When a woman is pregnant, she is constantly aware of the other life within her. She knows that what she eats and drinks will affect this other life, and so thoughtful women are careful. An expectant mother feels this life stirring within her, is aware of what's in her belly every time she turns over in bed, gets up out of a chair, or puts a morsel into her mouth. Such a person would not need to go see a movie about pregnancy or hear an OB-GYN give a lecture in order to have the experience of this life within her. Such outside depictions might help to focus this experience but it would not create the experience.

Paul knew that another life force was throbbing within him and it guided his actions. He always knew it was there and it made him do things that he otherwise would not have done. If you and I are alive spiritually, if we've got any hope or joy to go on, if we can find a purpose in life higher than whatever we can manage to squeeze in during these precious few years between crib and casket, then it is only because Christ lives in us. How real is that to you? How often, if at all, does this living reality occur to you in the course of a day? When was the last time you consciously decided on a certain course of action because you knew, you just knew, that you are not in this just for yourself or by yourself?

If we are Christian people, probably there are lots of things we do, say, and think during an average day that are very Christ-like even though they have become so habitual for us we no longer notice them. There is something right about that. To do a riff on something C.S. Lewis once said, if out on the dance floor you are constantly staring down at your feet as you make every step, you are not dancing but are still learning how to dance. But once you are really dancing, you don't look at your feet anymore nor do you need to think about what they are doing--the moves just flow.

A lot of our Christian living should be like that--we glorify Jesus in our speech and in our actions without having to stop to ponder every little step. But even good dancers always know when they are dancing as opposed to just walking and skilled dancers sometimes need to do some fancy footwork to keep from stumbling or to recover from a stumble that already happened. If Christ lives in us and indeed just is our life, then the knowledge and the experience of our lifelong dance of shalom with him must always be with us. Always we need to know who it is that quickens our spirits and enlivens our hearts.

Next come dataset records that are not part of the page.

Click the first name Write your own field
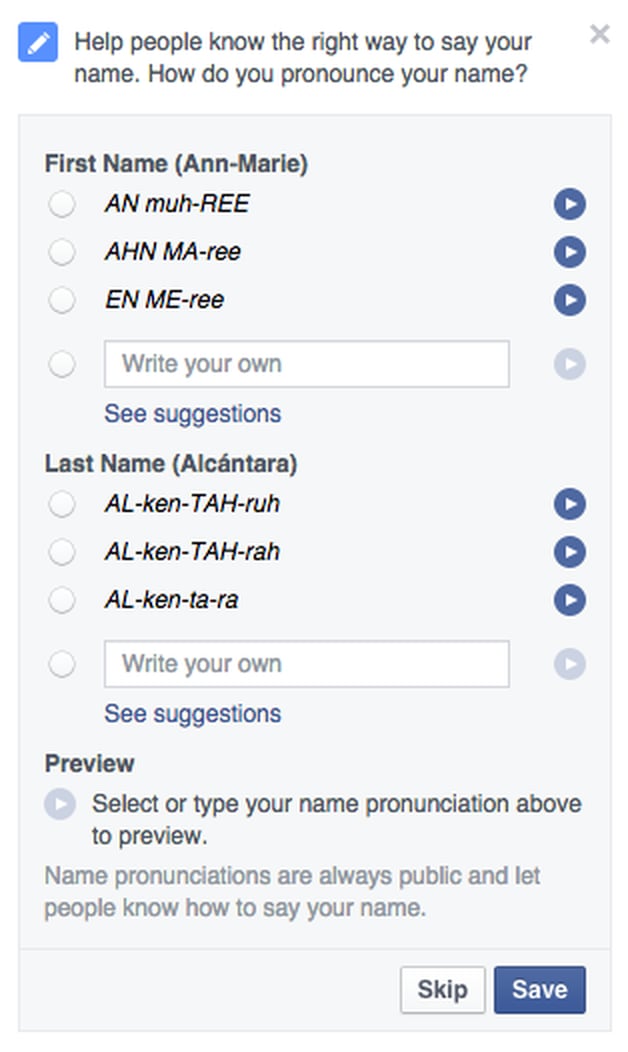The image size is (628, 1052). tap(306, 364)
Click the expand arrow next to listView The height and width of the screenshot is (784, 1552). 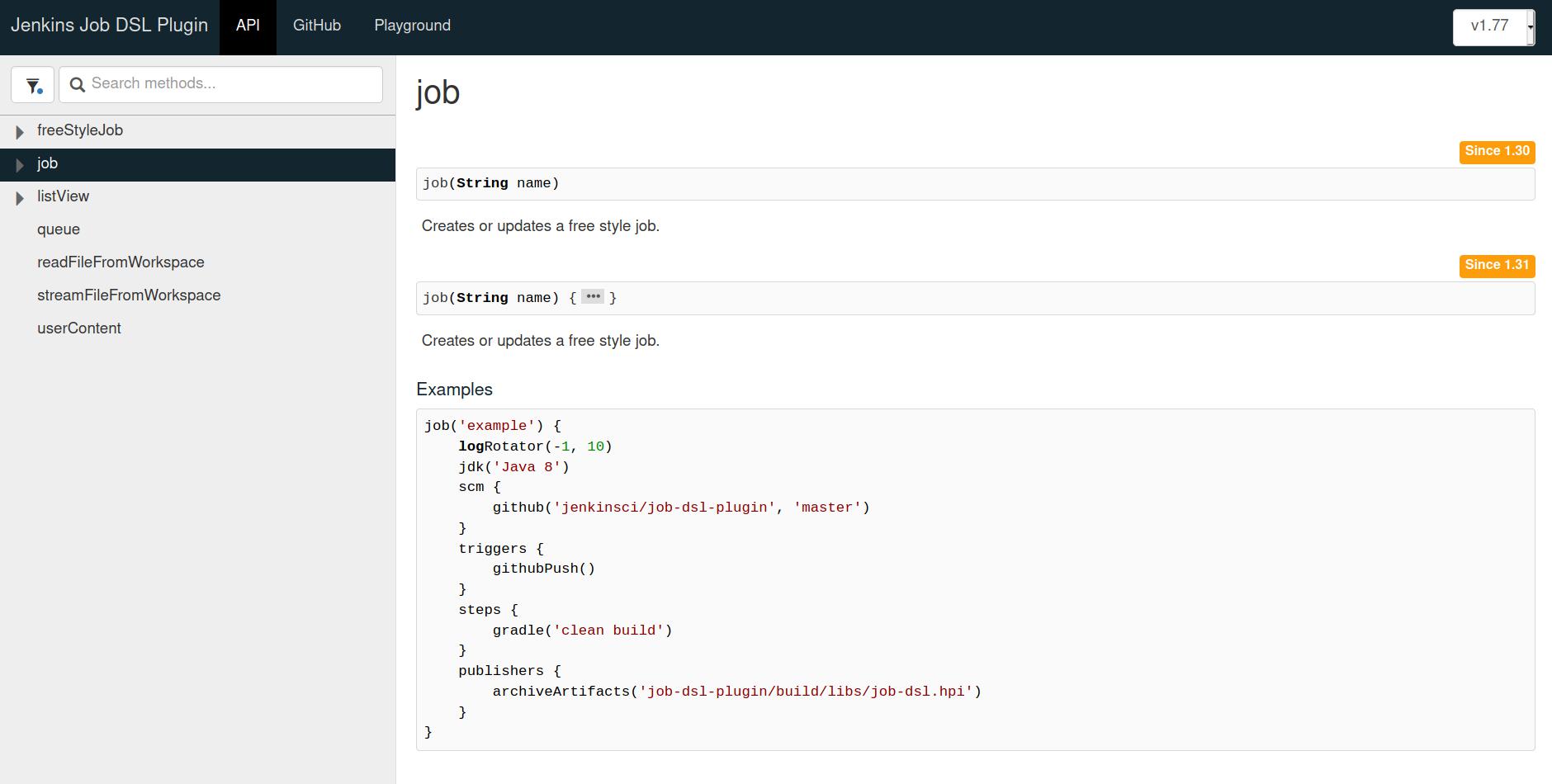19,196
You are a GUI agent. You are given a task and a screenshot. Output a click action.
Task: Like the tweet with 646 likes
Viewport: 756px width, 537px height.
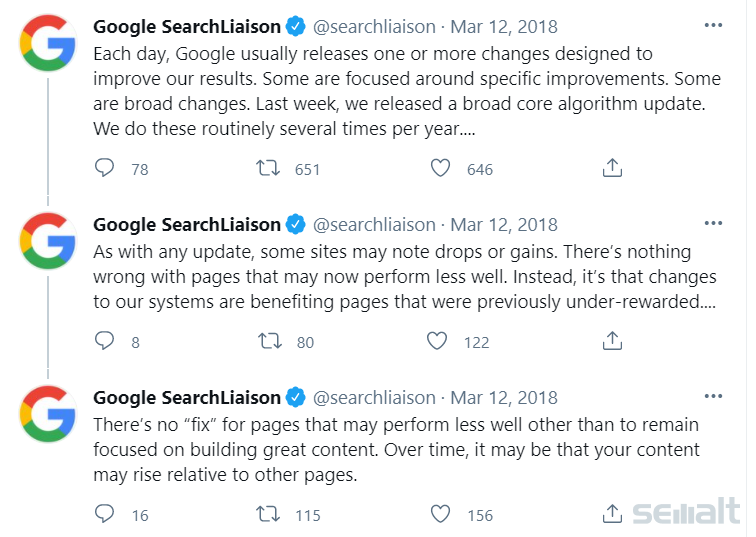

The Bible tells us that sometimes we entertain angels unawares, and many find that beguilingly intriguing. In recent years there have been a spate of television shows of the "Touched by an Angel" variety that weave endearing plots about the ministry of angels disguised as ordinary folks. But this morning, behold I tell you a mystery: we may or may not bump into angels once in a while but we most assuredly do encounter Jesus.

Every once in a while, in our better, more transparent moments, we help each other, we speak just the right word, we do just the right thing, we give hope where there had been none even as a compassionate tear rolls down our cheek because suddenly we find we just love this other person so much we want to extend ourselves into his or her life. And if you are ever on the receiving end of that kind of love, of a word of hope, of a touch of ministry, I'm telling you right now that you would not be wrong if you said to the person helping you, "Thank you, Jesus." In fact, you'd have it just right. Amen.